* **EXERCISE GOAL**: Return verbatim all lines from the first one in the records to the line with "The width and height of the screenshot is (1270, 952).", both ends kept.

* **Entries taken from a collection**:
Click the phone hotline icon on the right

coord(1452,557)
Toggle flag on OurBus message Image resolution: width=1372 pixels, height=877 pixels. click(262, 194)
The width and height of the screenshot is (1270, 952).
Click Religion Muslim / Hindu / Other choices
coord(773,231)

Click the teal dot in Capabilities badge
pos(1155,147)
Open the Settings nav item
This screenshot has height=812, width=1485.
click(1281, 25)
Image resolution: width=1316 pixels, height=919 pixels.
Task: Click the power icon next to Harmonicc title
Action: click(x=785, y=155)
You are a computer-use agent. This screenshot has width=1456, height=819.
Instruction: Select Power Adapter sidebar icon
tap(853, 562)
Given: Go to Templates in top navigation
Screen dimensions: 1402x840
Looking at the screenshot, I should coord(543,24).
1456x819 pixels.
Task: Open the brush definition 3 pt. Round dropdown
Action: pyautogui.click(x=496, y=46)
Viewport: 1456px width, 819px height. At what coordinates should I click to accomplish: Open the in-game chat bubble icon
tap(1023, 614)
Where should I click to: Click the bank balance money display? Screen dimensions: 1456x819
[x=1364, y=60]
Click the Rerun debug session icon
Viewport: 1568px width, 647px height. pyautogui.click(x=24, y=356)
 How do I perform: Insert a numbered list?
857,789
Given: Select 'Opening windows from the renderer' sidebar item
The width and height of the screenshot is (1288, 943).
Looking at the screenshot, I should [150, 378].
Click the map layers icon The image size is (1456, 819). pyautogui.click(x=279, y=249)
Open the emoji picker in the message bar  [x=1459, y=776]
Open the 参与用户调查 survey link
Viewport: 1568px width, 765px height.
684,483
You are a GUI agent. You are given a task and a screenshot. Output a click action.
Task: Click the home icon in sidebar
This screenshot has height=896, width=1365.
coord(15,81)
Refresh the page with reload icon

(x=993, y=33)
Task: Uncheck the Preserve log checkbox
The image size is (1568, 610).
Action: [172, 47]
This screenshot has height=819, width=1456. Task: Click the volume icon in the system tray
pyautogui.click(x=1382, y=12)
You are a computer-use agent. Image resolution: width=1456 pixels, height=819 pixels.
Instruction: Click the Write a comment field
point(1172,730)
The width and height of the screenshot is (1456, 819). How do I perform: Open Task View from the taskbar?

* **RESULT BELOW**:
Click the phone hotline icon on the right

coord(1452,557)
Toggle flag on OurBus message Image resolution: width=1372 pixels, height=877 pixels. click(262, 194)
The width and height of the screenshot is (1270, 952).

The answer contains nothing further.